# Need help with this code please

I just started using MATLAB and I need help with some code that I am trying to execute. What I have to do is take the iris.data file which is in the attachment, and read the data into a matrix. The last line is a string which gives a name of a flower and depending on what name, it has to be changed to 0, 1, or 2 and update the matrix. Here is the code that I have right now but I am getting an error for line 16 that says "Index exceeds matrix dimensions."

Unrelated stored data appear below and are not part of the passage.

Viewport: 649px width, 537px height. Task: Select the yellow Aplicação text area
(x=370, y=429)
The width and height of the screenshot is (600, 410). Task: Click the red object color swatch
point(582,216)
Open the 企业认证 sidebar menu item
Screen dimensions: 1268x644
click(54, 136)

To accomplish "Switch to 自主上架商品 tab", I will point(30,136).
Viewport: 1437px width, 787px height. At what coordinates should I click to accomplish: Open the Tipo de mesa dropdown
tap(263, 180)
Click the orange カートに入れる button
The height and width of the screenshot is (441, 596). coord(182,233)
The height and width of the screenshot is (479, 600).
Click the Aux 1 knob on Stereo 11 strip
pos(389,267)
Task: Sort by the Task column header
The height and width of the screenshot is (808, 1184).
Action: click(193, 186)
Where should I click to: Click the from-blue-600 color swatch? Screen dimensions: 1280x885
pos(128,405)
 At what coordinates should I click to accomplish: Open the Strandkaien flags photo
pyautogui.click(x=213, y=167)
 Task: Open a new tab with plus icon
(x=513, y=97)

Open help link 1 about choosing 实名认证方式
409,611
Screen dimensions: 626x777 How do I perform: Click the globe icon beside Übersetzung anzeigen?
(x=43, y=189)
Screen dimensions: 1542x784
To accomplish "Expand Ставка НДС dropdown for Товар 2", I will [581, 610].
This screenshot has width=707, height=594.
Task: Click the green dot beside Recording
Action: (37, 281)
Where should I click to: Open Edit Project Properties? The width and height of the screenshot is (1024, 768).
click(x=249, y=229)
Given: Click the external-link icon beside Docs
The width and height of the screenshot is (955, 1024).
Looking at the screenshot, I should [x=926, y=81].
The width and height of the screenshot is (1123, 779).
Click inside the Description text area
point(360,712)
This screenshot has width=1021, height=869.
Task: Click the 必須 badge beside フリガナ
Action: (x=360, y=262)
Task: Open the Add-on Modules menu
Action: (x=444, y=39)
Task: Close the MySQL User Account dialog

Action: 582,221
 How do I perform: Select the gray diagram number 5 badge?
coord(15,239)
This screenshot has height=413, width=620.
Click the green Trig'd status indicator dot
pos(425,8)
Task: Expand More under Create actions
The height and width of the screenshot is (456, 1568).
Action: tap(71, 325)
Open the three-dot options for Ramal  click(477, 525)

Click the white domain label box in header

If you can please help me to get this to work that would be great. thanks a lot.

[code]
fid = fopen('iris.data', 'rt');
if (fid == -1)
error(['The file cannoot be opened!']);
end

i = 1;
while feof(fid) == 0
%grab line from file
line = fgetl(fid);

% find all commas
clcq = find(line == ',');

% extract numbers
d = [];
d(1) = str2num(line(1 : q(1) - 1)); % separately do first element

% now handle all middle elements
for j = 2 :length(q)
d(j) = str2num(line(q(j - 1) + 1 : q(j) - 1));
end

x = line(q(length(q)) + 1 : length(line));

strrep(x,'Iris-setosa','0')
strrep(x,'Iris-versicolor','1')
strrep(x,'Iris-virginica','2')

% now handle the last element
d(length(d) + 1) = str2num(x);

% put vector into matrix
D(i, = d;

% increment matrix size
i = i + 1;

end

fclose(fid);

[/code]

• I can't run this code... what is "q"?

Anyway I think that the error refers to the line

d(1) = str2num(line(1 : q(1) - 1));

because you are trying to assign a vector to a "scalar" element of d.

Morover, you can't use the word "line" as a variable because it is also a Matlab function and it could give some problems.

• here is the updated code that should work better. I don't understand what I have to change to get this error to work.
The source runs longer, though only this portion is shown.